Mais ce type de produits se trouve plus dans des petites stations, qui abritent une vie de village authentique. Il faut regarder comment elles vivent et comment elles sont reliées aux pistes de ski. Il y a beaucoup de possibilités.


D'autant qu'il n'y a plus beaucoup de foncier dans les grandes stations.” L'avantage de la station de charme, c'est aussi qu'elle peut être attrayante à la saison d'été.


“À Samoens, au fond de la Vallée du Gifre, les prix dans l'ancien ont grimpé de 14 %. La station est autant agréable en hiver qu'en été, ceux qui l'apprécient ne regardent pas l'altitude ou l'enneigement. Les gens ont admis l'idée qu'il y aura des phénomènes d'enneigement différents d'une année sur l'autre”, constate Thierry Lejeune. Comme pour tout investissement, l'emplacement reste le maître-mot. Au pied des pistes pour les investisseurs tout schuss, au sein des stations de charme pour les amateurs de détente et toujours près des transports ou des voies d'accès. Si les locataires décident de se rendre sur place en train ou en avion, il faut s'assurer que l'offre sur place de transports est bien présente et efficace. Les stations labellisées Perles des Alpes par exemple, qui rassemble des stations de charme en France, Allemagne, Suisse, Autriche, Italie et Slovénie, favorisent la mobilité douce, pour permettre aux touriste de venir et repartir sans leur véhicule, tout en profitant de leurs vacances. Un véritable atout.



Bien choisir son exploitant


En résidence de tourisme, reste enfin à bien choisir son exploitant. Un acteur installé depuis longtemps dans le paysage et un parc diversifié sont bien sûr des éléments à prendre en compte (voir encadré trois questions à). Le bail doit lui aussi être étudié avec soin. “Il faut voir si le bail est au nom d'une grosse société de gestion, qui s'implique directement, ou s'il s'agit d'une petite Sarl à 7 500 euros, prévient Gilles Tocchetto.
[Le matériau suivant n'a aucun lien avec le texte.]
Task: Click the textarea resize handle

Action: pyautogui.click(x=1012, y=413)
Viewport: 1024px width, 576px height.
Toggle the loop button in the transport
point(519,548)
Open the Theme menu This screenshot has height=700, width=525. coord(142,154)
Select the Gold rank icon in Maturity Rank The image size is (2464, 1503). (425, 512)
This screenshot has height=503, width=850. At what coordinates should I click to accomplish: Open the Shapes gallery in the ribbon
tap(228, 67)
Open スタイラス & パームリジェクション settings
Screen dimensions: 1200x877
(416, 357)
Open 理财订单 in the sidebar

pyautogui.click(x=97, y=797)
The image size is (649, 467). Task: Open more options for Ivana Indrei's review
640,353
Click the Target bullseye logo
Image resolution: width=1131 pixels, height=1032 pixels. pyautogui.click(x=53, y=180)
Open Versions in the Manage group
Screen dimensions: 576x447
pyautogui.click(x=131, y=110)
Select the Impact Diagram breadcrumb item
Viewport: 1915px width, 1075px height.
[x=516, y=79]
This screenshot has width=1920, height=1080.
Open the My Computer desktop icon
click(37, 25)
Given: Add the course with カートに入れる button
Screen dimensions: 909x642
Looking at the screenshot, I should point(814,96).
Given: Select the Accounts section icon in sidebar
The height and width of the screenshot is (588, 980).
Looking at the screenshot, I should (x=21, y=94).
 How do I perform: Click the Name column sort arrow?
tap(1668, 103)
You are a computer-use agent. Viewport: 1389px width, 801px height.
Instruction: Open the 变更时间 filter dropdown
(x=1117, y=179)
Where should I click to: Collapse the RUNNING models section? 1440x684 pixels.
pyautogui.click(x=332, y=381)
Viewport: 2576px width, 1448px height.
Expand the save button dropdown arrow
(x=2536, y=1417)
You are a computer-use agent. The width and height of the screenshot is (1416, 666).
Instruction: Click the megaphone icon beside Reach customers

Attention aussi à l'article 606, qui détermine si les travaux sont à la charge du preneur ou du bailleur, sachant qu'à la montagne, un bien s'use plus rapidement.” Se méfier aussi des rentabilités promises : elles n'excéderont pas 4 % et seront souvent en-dessous, compte tenu des prix élevés de l'immobilier à la montagne. Les prix de vente doivent être soumis, comme pour tout achat, à une enquête préalable sur les prix du marché, pour vérifier qu'ils n'ont pas été gonflés par la carotte fiscale.